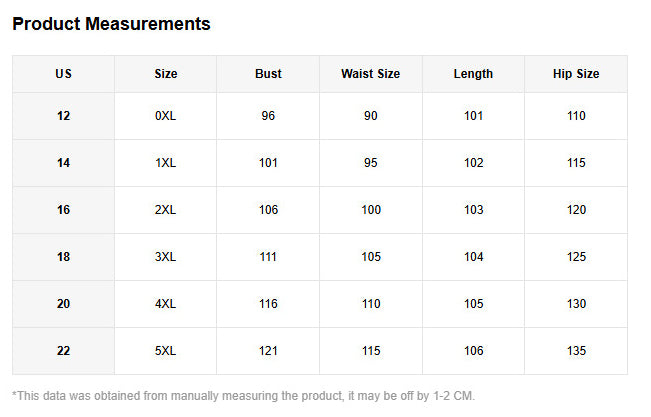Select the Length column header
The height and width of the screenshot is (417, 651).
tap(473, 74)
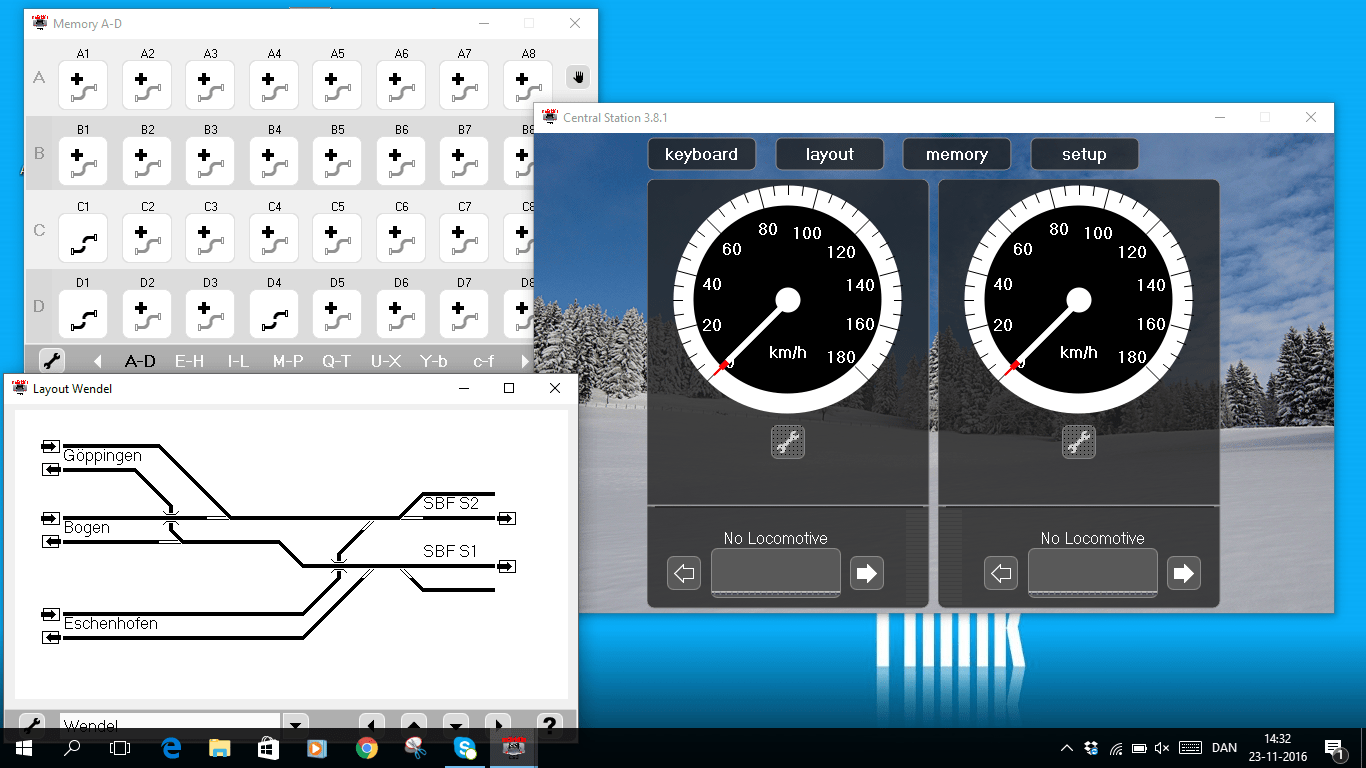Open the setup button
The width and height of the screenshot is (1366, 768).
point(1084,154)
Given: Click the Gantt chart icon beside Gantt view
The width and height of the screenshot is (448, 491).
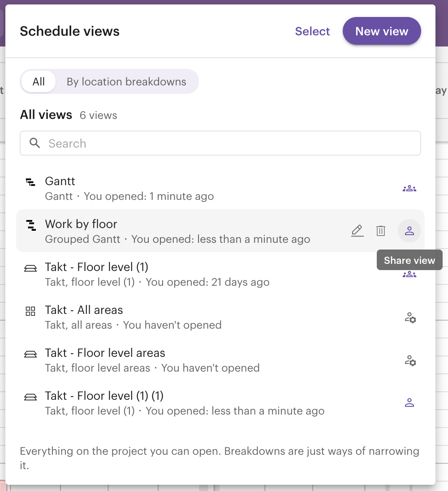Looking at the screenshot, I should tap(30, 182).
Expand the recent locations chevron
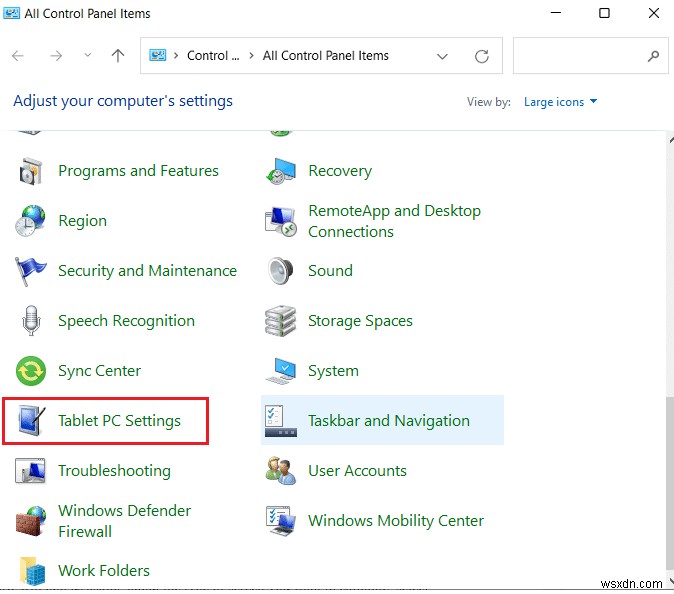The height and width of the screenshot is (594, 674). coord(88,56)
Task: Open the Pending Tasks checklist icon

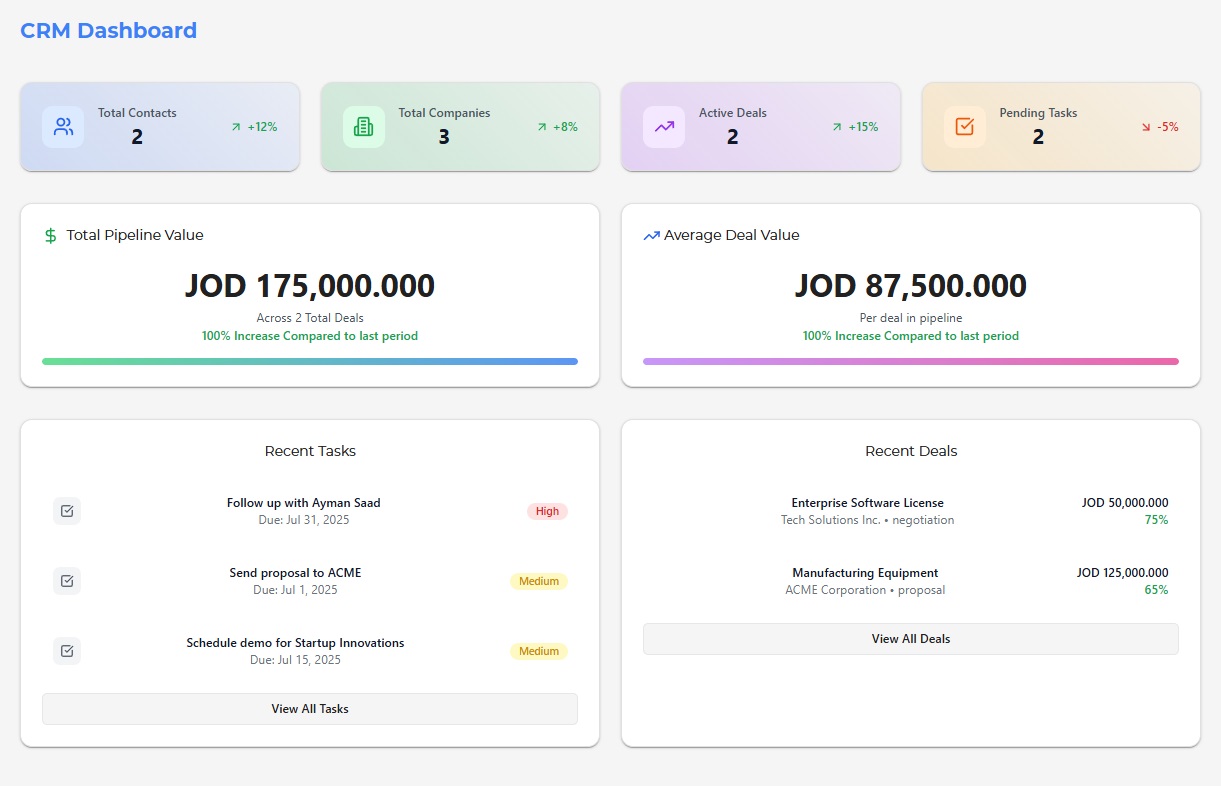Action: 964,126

* * *

Please write out the lines from the one that holds "Expand the recent locations chevron" through the end of the material, both ends included, exactly and with no pictures.

Expand the recent locations chevron
The height and width of the screenshot is (594, 674). coord(88,56)
Task: Open the Pending Tasks checklist icon

Action: 964,126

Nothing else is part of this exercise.